Retype only the lines below from the one with "This screenshot has width=1301, height=684." to the one with "The image size is (1050, 768).", inclusive, skipping every image.

====== Source material ======

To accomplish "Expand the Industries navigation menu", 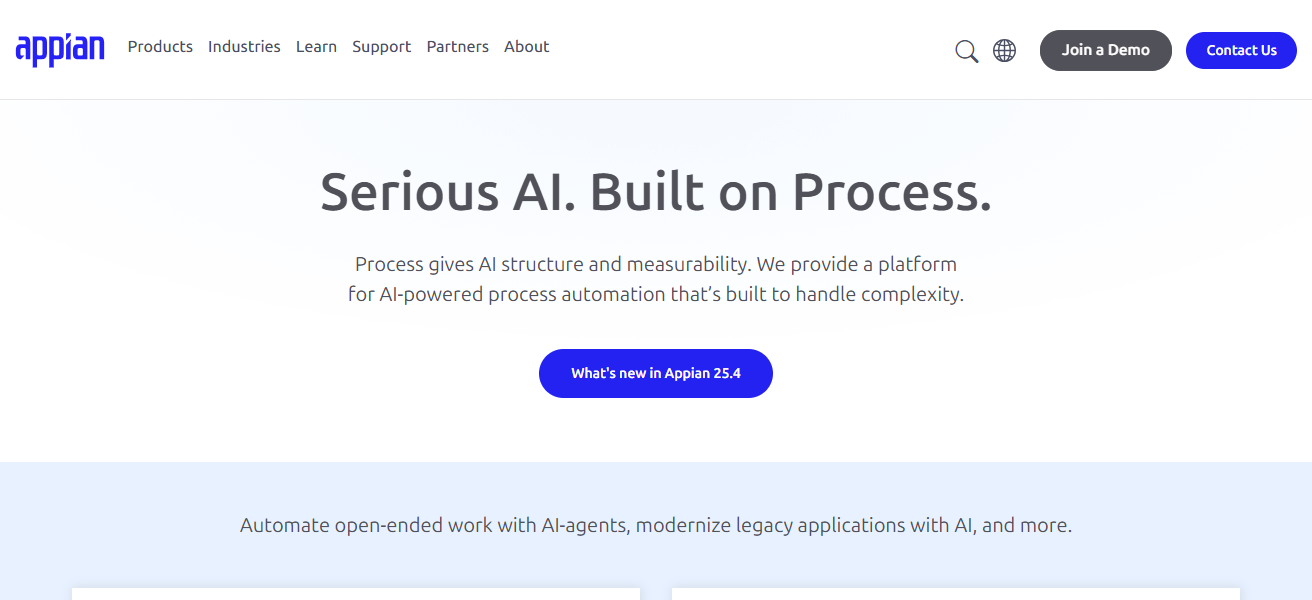I will pyautogui.click(x=244, y=47).
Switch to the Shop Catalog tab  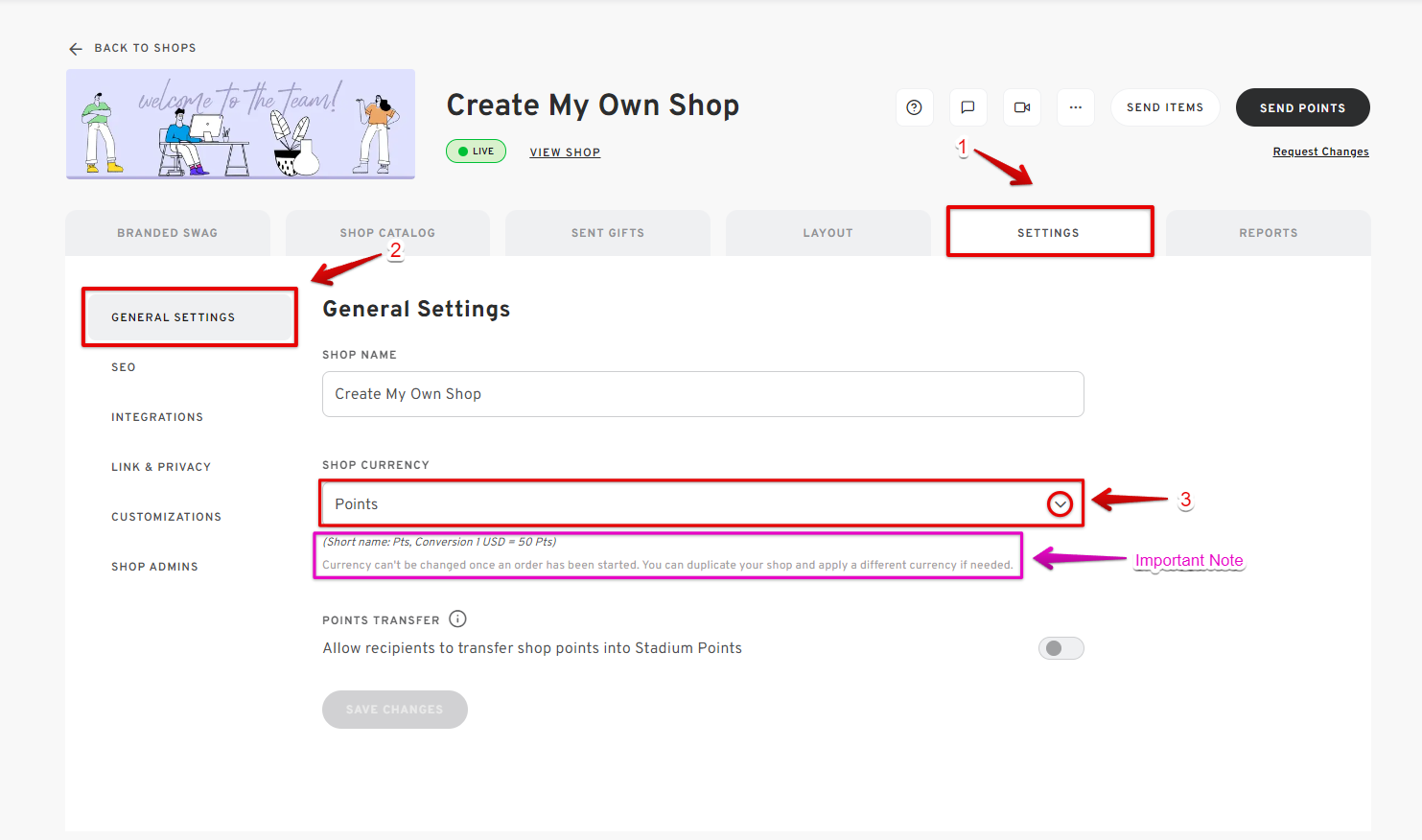pos(387,232)
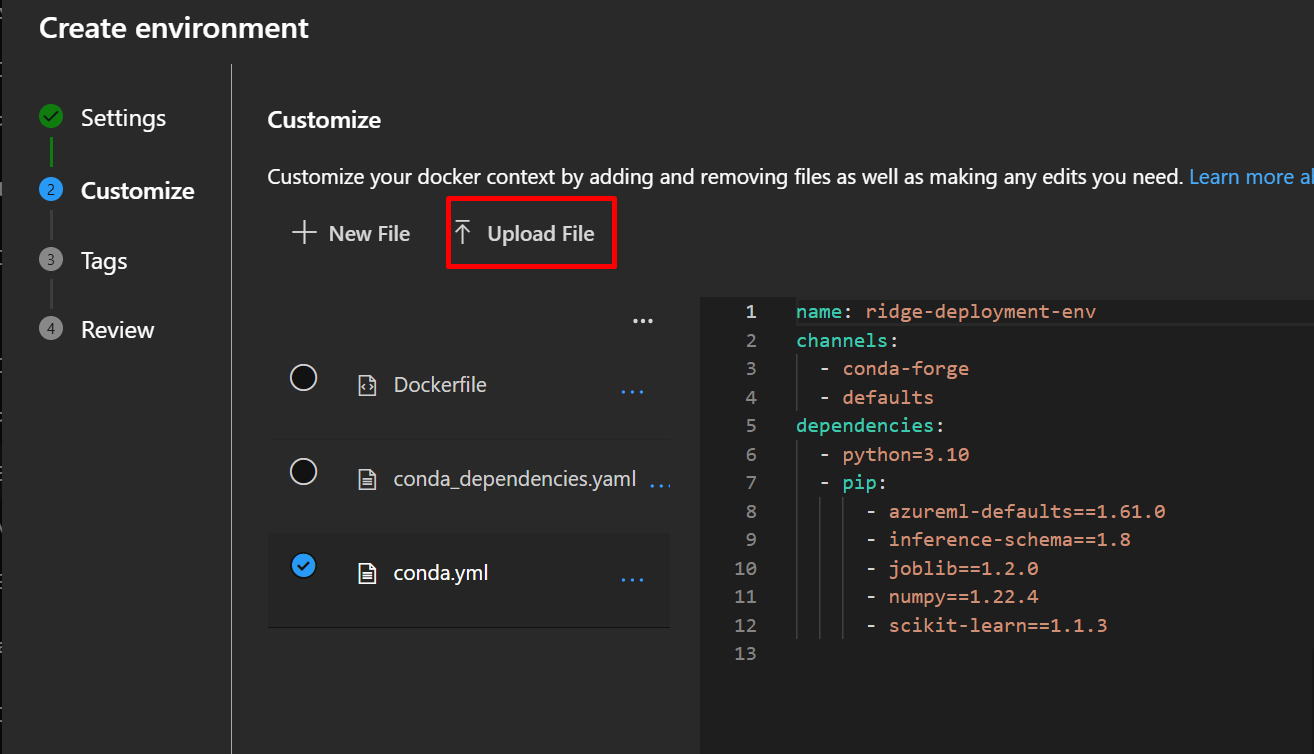
Task: Click the Dockerfile code file icon
Action: point(367,386)
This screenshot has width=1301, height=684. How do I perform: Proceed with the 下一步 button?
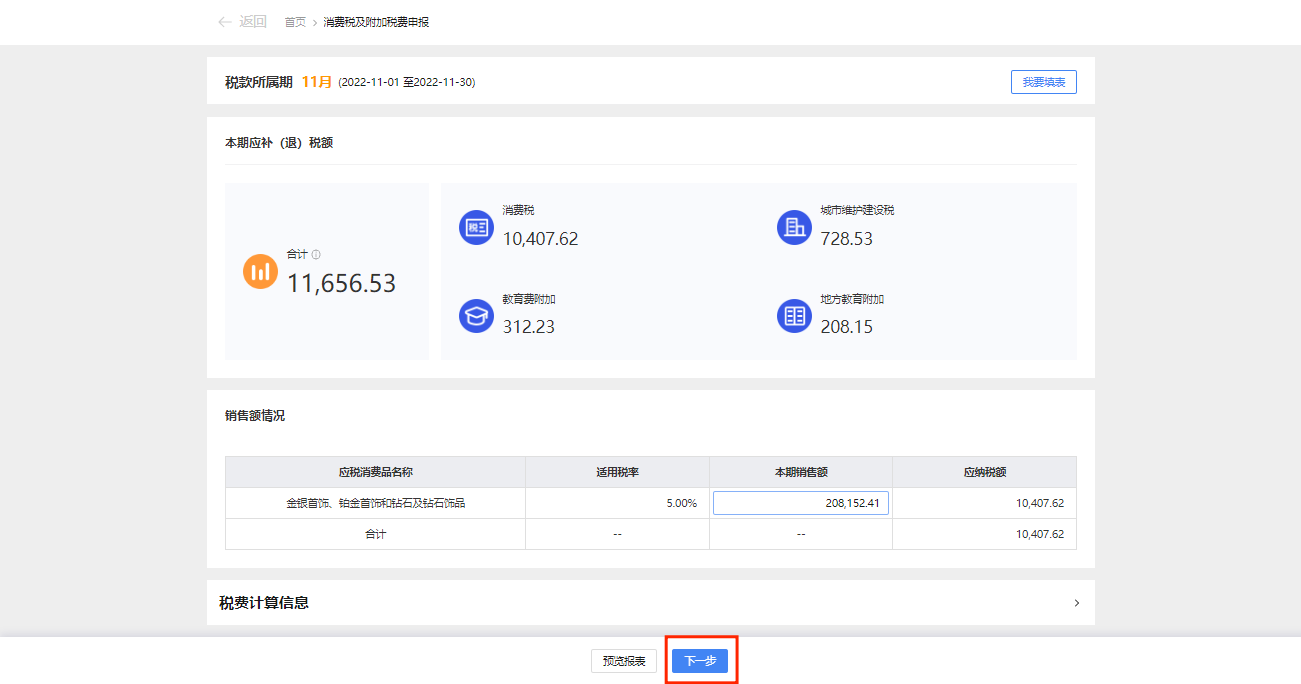coord(700,661)
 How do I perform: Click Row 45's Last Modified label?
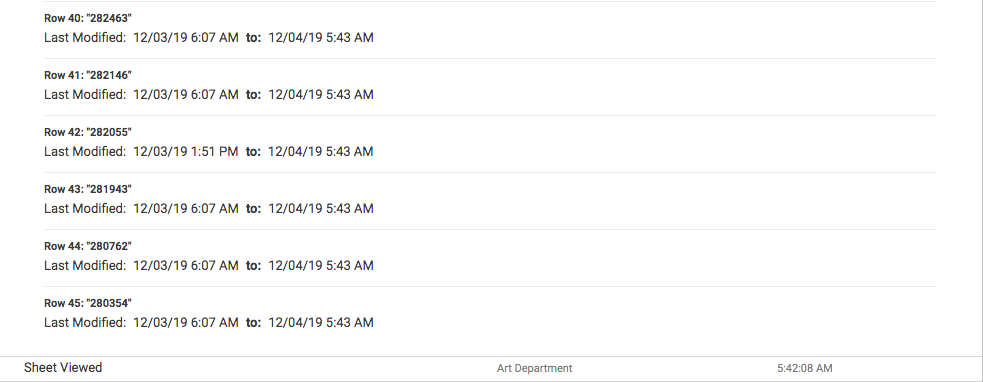click(x=85, y=323)
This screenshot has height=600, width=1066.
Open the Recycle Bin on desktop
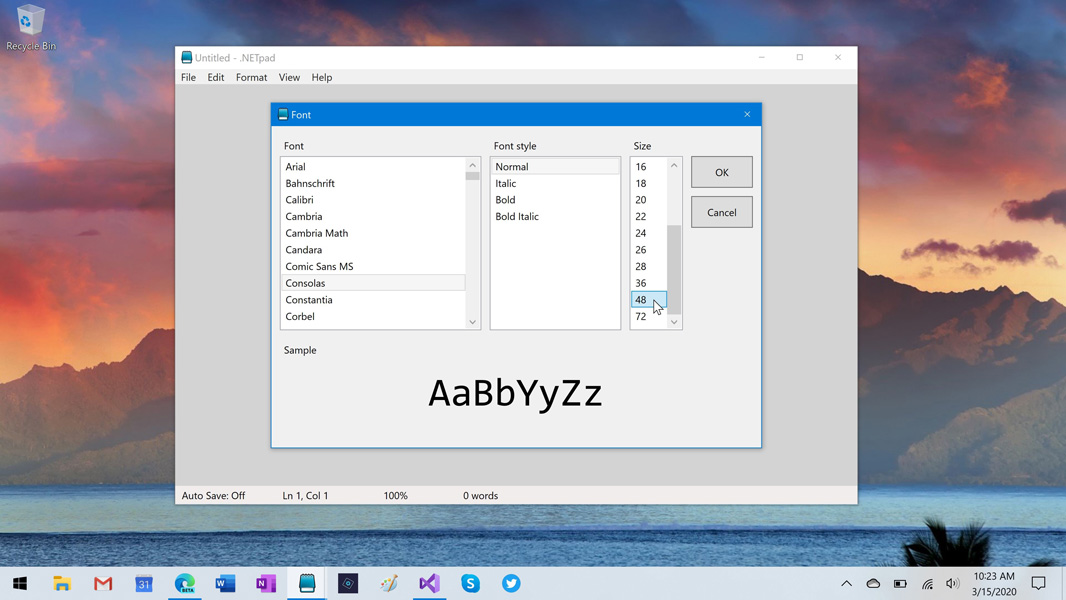[x=31, y=27]
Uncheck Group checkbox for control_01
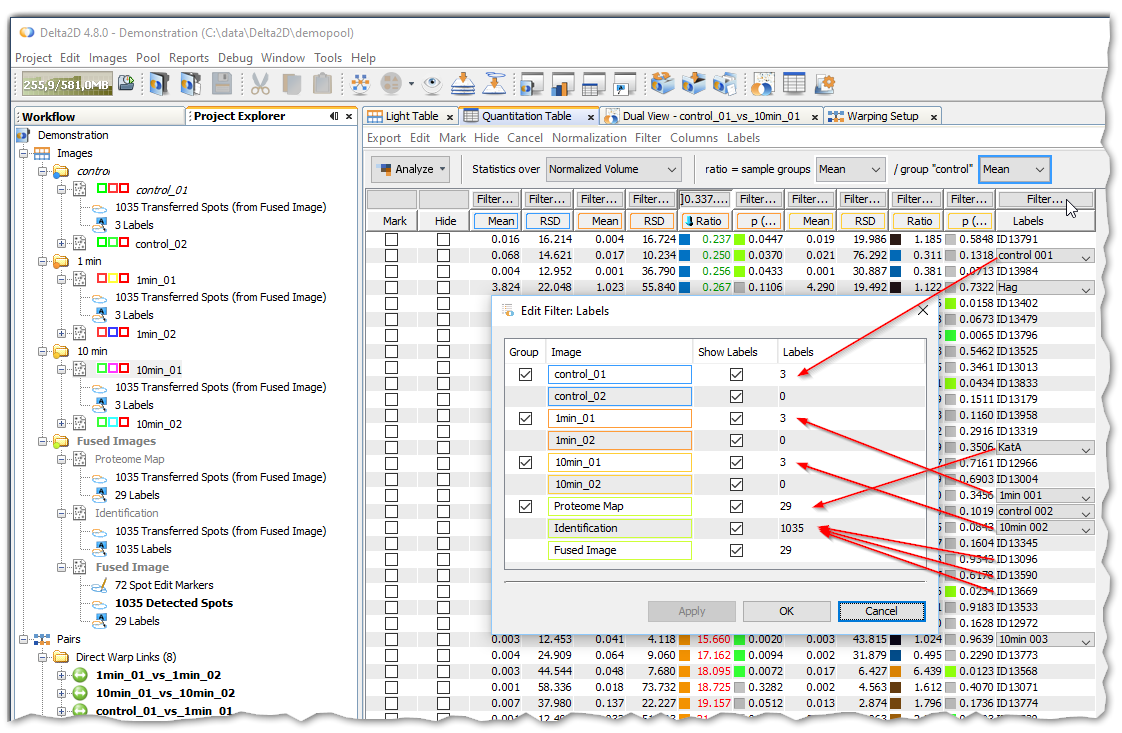1122x733 pixels. coord(525,374)
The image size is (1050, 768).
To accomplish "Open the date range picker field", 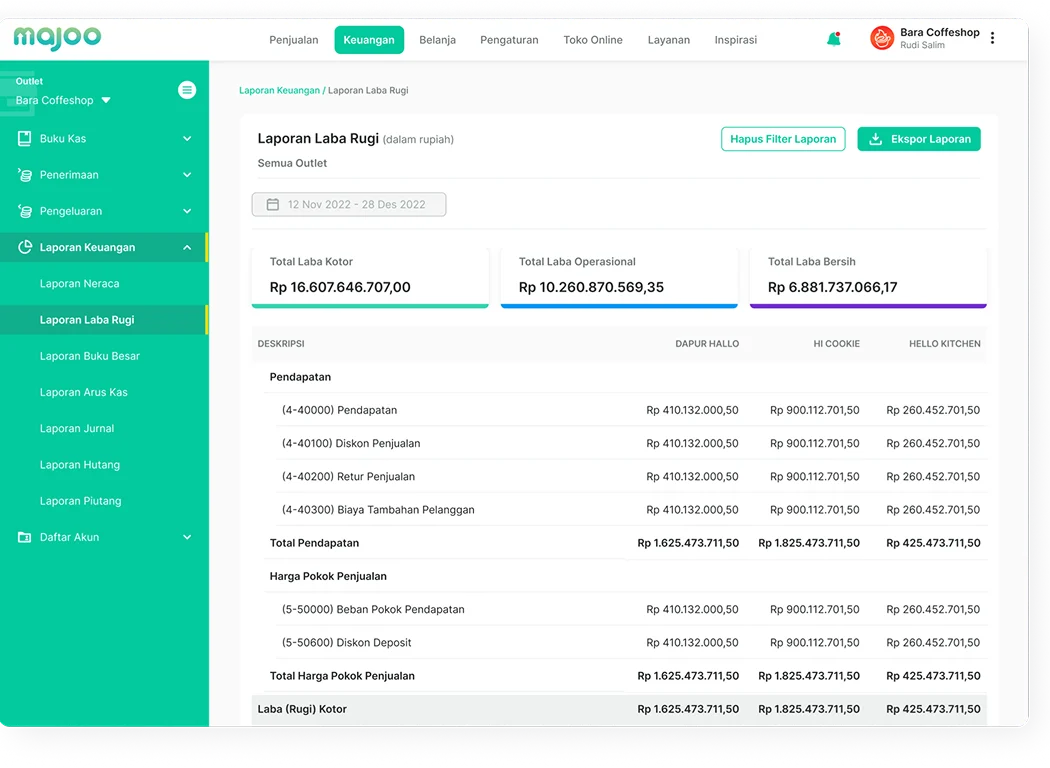I will click(x=349, y=205).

======

§ **The answer**
This screenshot has width=1301, height=684. How do I perform: Proceed with the 下一步 button?
coord(700,661)
 How do I perform: Click Row 45's Last Modified label?
click(x=85, y=323)
This screenshot has height=600, width=1066.
Open the Recycle Bin on desktop
[x=31, y=27]
Uncheck Group checkbox for control_01
1122x733 pixels. coord(525,374)
The image size is (1050, 768).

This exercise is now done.